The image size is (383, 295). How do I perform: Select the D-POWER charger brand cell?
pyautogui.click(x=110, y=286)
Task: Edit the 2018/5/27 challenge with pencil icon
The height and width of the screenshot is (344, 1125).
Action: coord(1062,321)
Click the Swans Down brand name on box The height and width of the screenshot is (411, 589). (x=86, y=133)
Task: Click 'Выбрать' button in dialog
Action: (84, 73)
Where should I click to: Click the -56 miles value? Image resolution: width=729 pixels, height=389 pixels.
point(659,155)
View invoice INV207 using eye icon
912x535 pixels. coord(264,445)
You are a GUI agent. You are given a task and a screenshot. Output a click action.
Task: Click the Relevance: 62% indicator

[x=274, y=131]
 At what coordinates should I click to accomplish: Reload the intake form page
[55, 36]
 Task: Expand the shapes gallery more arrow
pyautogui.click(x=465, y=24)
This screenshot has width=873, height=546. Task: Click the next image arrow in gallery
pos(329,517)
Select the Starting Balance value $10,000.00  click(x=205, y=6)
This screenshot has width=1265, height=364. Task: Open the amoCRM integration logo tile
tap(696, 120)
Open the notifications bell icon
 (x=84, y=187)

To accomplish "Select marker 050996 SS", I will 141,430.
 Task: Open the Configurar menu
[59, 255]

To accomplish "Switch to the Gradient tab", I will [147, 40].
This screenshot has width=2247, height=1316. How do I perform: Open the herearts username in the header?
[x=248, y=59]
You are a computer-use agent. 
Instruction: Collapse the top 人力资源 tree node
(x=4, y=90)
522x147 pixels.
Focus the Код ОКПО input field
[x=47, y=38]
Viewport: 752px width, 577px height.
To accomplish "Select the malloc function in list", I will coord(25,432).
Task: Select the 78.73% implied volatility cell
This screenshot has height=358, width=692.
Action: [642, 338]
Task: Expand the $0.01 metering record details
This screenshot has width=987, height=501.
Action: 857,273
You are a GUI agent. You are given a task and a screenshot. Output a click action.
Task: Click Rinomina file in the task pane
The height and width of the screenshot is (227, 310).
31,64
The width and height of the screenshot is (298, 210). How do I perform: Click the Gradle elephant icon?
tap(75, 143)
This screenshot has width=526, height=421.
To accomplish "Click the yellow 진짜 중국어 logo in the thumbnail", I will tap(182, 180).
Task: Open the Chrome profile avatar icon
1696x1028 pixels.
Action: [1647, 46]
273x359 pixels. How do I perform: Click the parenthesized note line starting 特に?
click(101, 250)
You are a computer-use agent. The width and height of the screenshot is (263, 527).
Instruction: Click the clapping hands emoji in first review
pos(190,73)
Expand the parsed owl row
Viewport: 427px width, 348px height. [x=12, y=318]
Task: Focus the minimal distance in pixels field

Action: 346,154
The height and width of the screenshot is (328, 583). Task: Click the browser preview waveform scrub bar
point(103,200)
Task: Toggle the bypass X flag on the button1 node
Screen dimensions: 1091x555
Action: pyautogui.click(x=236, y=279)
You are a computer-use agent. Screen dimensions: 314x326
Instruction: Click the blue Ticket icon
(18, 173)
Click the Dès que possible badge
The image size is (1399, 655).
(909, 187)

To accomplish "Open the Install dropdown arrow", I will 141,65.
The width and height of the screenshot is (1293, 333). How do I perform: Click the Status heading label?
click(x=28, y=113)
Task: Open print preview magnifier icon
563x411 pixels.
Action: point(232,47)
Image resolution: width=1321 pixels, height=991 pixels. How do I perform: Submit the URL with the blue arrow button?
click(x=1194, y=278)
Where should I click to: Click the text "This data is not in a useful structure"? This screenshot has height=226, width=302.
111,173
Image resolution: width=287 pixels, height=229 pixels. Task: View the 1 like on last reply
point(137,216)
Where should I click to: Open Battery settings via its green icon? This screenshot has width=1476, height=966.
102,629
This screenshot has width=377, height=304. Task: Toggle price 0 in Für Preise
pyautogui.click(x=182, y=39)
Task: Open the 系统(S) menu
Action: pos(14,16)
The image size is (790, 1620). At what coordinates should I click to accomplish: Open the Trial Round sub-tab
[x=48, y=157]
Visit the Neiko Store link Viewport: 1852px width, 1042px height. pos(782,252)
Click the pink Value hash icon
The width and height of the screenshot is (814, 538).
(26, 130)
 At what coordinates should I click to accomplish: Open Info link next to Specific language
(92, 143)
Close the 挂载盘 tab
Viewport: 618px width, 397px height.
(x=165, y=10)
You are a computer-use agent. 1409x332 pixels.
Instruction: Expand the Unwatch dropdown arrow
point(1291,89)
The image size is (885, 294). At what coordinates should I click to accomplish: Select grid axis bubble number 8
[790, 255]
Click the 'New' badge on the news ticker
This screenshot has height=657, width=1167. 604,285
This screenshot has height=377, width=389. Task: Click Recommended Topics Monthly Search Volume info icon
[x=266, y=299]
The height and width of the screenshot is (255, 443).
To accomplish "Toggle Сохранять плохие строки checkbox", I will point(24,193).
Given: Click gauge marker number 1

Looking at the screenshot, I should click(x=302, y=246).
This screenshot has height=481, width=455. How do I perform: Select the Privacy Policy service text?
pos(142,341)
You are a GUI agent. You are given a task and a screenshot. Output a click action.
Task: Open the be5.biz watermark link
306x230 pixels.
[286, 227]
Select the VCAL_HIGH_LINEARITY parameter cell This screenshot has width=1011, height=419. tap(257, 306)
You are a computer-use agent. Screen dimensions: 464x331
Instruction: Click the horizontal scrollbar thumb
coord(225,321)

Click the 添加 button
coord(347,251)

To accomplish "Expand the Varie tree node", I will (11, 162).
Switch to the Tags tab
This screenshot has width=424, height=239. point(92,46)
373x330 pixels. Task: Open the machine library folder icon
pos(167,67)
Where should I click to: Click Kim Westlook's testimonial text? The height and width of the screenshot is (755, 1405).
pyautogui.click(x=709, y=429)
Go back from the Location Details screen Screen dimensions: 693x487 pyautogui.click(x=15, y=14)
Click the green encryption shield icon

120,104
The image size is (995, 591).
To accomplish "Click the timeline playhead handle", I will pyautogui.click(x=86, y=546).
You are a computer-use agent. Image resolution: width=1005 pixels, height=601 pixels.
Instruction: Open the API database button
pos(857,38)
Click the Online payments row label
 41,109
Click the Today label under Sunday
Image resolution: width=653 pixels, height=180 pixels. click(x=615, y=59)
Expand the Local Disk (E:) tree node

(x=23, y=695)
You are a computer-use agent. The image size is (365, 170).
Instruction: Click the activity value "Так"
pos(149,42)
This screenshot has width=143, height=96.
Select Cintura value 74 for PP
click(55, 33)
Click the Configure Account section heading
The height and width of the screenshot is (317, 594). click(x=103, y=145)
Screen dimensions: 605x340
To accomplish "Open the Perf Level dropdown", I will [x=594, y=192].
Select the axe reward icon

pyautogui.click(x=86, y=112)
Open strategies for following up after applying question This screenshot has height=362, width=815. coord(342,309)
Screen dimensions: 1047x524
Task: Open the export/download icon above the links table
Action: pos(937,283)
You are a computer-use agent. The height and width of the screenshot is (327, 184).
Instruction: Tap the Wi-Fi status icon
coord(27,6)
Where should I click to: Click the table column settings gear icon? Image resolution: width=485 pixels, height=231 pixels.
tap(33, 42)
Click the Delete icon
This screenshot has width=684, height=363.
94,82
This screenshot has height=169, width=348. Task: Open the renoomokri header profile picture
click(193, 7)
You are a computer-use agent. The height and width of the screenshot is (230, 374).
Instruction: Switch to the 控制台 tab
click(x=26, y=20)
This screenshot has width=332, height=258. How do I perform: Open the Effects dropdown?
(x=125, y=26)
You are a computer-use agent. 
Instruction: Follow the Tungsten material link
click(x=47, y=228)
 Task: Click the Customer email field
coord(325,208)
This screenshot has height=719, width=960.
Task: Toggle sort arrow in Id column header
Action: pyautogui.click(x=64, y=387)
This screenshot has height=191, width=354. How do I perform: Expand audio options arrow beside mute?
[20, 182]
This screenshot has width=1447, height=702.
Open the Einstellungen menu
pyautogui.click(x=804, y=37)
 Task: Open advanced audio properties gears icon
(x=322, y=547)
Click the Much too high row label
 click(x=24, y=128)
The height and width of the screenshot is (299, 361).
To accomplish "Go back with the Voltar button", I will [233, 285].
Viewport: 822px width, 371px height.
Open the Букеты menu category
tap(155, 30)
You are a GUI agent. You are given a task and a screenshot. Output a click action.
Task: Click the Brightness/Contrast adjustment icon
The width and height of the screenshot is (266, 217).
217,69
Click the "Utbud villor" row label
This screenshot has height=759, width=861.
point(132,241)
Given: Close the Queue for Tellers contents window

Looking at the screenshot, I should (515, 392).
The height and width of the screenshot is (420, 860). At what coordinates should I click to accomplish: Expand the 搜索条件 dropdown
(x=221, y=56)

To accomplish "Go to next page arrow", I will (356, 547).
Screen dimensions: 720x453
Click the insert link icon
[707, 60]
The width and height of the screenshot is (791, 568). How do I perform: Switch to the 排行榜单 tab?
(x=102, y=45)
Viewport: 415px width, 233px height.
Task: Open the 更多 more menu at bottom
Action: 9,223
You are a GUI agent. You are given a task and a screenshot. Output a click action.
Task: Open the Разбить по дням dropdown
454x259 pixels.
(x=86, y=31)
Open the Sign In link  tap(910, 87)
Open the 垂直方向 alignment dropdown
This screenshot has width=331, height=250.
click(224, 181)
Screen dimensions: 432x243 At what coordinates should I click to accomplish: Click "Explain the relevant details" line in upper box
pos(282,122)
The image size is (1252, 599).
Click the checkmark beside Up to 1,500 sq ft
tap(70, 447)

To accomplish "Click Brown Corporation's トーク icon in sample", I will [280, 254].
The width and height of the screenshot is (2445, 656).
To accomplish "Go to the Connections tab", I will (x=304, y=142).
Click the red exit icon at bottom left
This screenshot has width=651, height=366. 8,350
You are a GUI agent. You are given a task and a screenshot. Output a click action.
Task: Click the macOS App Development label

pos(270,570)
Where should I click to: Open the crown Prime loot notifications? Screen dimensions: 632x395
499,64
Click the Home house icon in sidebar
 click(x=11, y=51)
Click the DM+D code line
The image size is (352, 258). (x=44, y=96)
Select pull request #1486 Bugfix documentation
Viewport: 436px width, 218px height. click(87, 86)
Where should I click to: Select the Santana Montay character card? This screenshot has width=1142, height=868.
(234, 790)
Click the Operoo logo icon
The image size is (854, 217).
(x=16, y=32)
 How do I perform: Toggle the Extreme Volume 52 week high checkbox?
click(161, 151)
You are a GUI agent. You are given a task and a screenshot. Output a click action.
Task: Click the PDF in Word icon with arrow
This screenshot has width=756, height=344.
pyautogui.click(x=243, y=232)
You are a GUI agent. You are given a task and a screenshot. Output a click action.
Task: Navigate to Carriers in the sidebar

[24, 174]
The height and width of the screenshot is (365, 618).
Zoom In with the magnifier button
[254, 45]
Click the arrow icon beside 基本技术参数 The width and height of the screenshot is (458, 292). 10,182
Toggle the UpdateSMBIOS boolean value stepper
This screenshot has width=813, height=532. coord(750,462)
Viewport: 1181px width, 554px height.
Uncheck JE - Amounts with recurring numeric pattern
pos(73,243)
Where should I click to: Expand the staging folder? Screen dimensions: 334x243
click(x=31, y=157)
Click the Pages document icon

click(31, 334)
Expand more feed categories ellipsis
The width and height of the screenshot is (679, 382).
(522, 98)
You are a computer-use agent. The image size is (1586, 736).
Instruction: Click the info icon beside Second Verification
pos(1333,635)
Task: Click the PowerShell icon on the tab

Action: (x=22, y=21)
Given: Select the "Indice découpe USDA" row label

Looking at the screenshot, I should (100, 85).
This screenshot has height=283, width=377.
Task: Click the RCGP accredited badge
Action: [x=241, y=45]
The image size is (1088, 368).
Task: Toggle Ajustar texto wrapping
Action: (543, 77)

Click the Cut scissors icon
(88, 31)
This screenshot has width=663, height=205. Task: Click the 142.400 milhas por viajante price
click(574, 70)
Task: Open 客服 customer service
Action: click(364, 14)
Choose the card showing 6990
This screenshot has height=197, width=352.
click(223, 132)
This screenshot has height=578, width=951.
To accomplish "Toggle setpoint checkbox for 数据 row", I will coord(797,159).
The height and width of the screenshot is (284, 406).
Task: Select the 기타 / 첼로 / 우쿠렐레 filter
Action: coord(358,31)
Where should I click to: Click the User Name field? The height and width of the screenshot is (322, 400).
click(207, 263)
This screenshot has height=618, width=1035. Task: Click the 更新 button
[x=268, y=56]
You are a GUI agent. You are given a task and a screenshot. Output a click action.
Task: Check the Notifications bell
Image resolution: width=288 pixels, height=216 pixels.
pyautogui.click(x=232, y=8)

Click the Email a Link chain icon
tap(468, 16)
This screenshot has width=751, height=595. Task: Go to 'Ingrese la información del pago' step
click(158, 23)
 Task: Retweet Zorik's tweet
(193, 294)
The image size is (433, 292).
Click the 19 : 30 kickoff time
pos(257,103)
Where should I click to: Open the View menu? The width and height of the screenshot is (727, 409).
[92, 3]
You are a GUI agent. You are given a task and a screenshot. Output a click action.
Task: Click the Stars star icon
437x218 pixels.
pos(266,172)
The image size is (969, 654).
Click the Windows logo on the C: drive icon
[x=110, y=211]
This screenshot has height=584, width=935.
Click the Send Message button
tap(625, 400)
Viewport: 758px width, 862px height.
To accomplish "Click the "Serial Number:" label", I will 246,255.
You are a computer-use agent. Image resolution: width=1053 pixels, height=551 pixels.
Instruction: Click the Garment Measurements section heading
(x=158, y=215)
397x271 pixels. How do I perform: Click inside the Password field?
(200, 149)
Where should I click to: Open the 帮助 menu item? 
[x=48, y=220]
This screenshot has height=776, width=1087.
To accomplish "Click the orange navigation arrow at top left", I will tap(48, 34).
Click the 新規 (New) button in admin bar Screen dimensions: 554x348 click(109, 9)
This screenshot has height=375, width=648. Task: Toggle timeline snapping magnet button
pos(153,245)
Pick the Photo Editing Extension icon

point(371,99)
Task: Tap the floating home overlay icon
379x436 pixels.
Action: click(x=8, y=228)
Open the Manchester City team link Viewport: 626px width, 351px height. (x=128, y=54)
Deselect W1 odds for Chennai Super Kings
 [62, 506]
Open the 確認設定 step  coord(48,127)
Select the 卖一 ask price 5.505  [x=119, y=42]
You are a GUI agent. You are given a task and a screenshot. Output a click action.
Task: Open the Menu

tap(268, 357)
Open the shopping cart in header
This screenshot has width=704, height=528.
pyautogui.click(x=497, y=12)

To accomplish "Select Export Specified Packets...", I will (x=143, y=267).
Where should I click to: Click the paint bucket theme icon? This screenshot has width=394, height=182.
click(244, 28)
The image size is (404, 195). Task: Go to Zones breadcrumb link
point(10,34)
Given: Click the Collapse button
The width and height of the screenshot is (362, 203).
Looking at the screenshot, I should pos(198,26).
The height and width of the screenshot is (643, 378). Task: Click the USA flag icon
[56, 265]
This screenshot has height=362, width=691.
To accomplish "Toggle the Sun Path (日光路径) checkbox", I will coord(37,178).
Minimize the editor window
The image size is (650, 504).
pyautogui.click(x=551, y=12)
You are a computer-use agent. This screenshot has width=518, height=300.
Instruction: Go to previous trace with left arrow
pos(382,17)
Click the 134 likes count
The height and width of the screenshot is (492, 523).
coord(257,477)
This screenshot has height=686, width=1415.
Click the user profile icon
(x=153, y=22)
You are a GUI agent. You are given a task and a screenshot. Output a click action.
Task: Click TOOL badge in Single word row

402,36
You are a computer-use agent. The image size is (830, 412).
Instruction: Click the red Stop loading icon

======

**WORK INSTRUCTIONS**. What are the lines from the one containing "The image size is (404, 195)." to the end of the material above? Return them exactly, and only them.

**RESPONSE**.
The image size is (404, 195). Task: Go to Zones breadcrumb link
point(10,34)
Given: Click the Collapse button
The width and height of the screenshot is (362, 203).
Looking at the screenshot, I should pos(198,26).
The height and width of the screenshot is (643, 378). Task: Click the USA flag icon
[56, 265]
This screenshot has height=362, width=691.
To accomplish "Toggle the Sun Path (日光路径) checkbox", I will coord(37,178).
Minimize the editor window
The image size is (650, 504).
pyautogui.click(x=551, y=12)
You are a computer-use agent. This screenshot has width=518, height=300.
Instruction: Go to previous trace with left arrow
pos(382,17)
Click the 134 likes count
The height and width of the screenshot is (492, 523).
coord(257,477)
This screenshot has height=686, width=1415.
Click the user profile icon
(x=153, y=22)
You are a GUI agent. You are given a task and a screenshot. Output a click action.
Task: Click TOOL badge in Single word row

402,36
You are a computer-use agent. The image size is (830, 412).
Instruction: Click the red Stop loading icon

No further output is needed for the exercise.